▸ **WORK ORDER**:
Would you please restate all of the entries exactly, apart from the pictures?

▸ **GIVEN ENTRIES**:

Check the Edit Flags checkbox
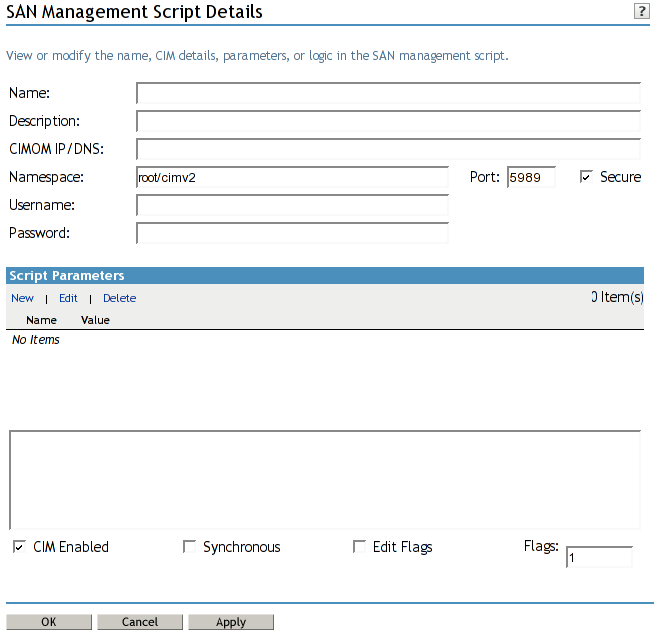This screenshot has height=635, width=654. tap(359, 547)
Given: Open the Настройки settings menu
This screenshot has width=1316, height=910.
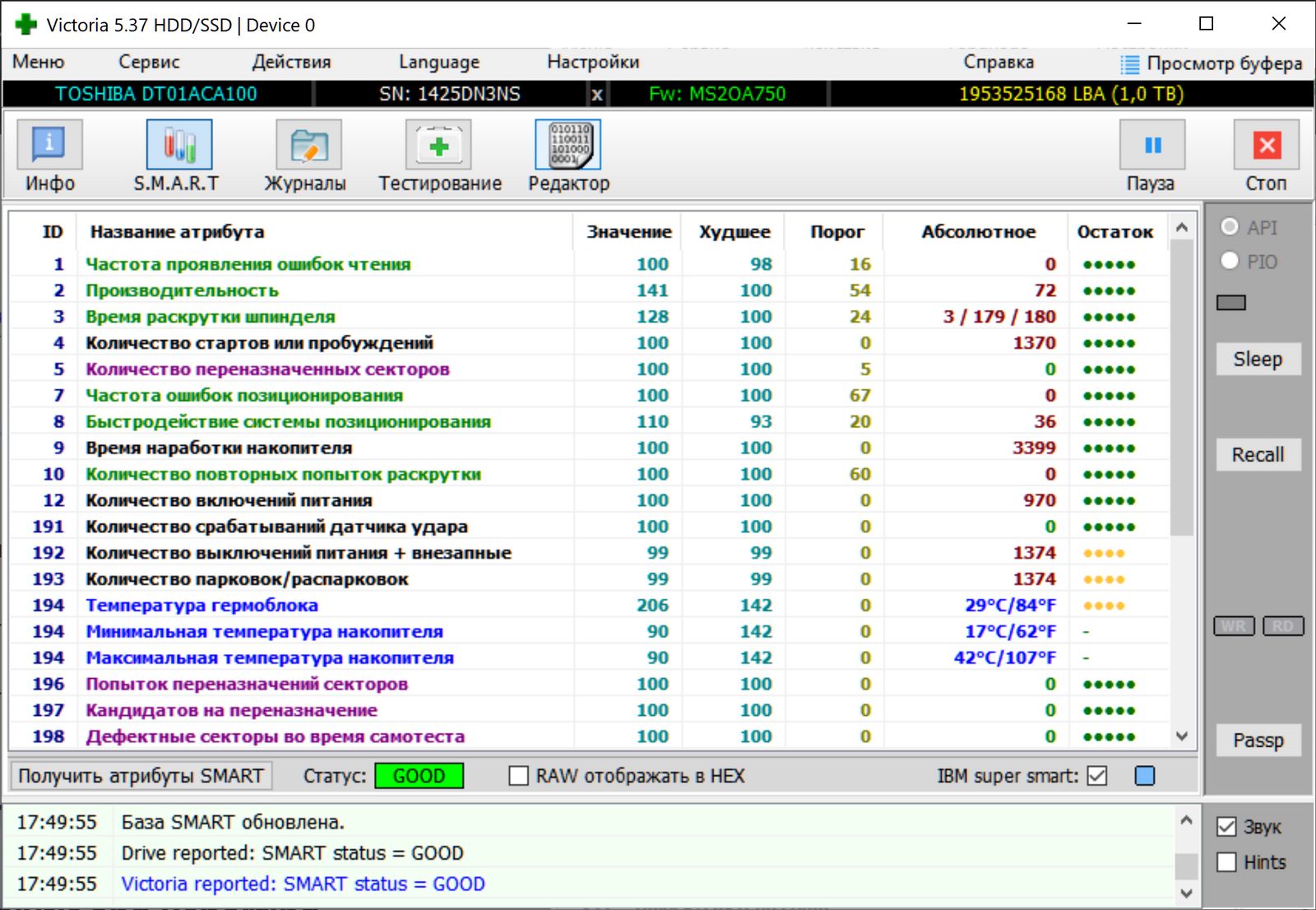Looking at the screenshot, I should (x=593, y=63).
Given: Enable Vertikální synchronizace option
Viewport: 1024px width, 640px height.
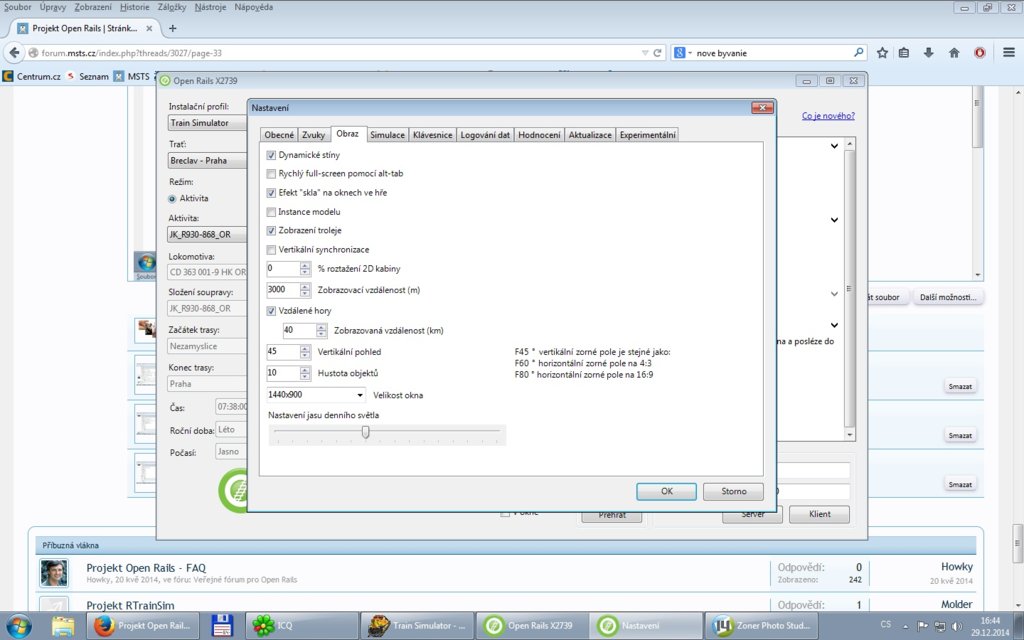Looking at the screenshot, I should [272, 249].

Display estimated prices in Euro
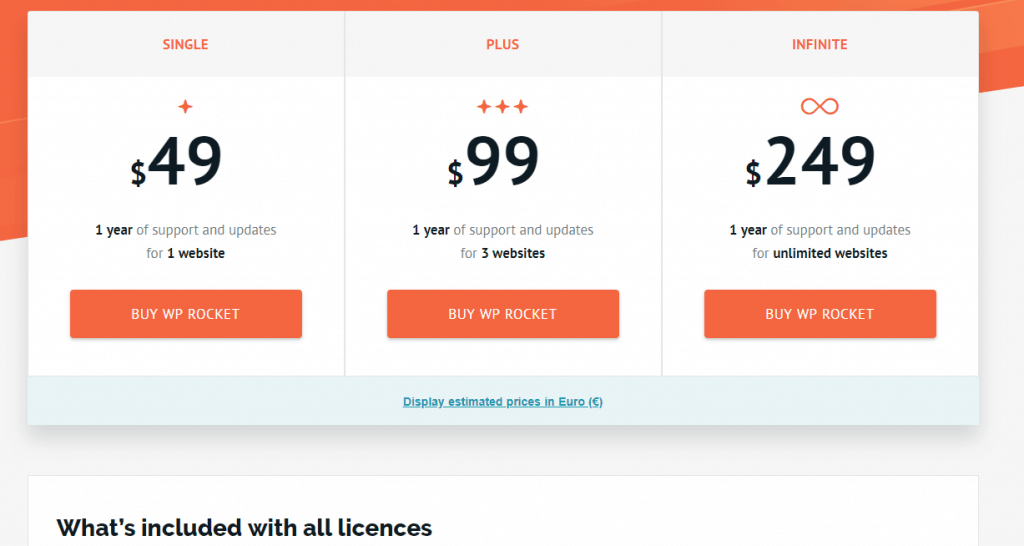tap(503, 402)
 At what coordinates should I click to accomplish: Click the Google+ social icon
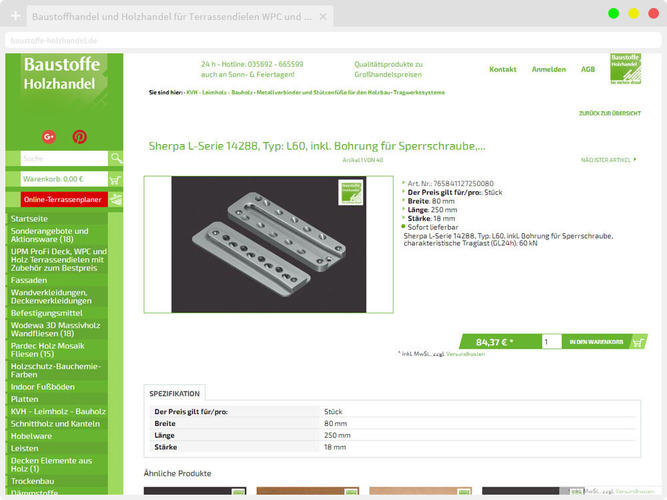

▸ **YOUR SOLUTION**:
Check the Edit Flags checkbox
This screenshot has height=635, width=654. tap(359, 547)
Given: Open the Настройки settings menu
This screenshot has width=1316, height=910.
Looking at the screenshot, I should (x=593, y=63).
Given: Enable Vertikální synchronizace option
Viewport: 1024px width, 640px height.
Looking at the screenshot, I should [272, 249].

Display estimated prices in Euro
tap(503, 402)
 At what coordinates should I click to accomplish: Click the Google+ social icon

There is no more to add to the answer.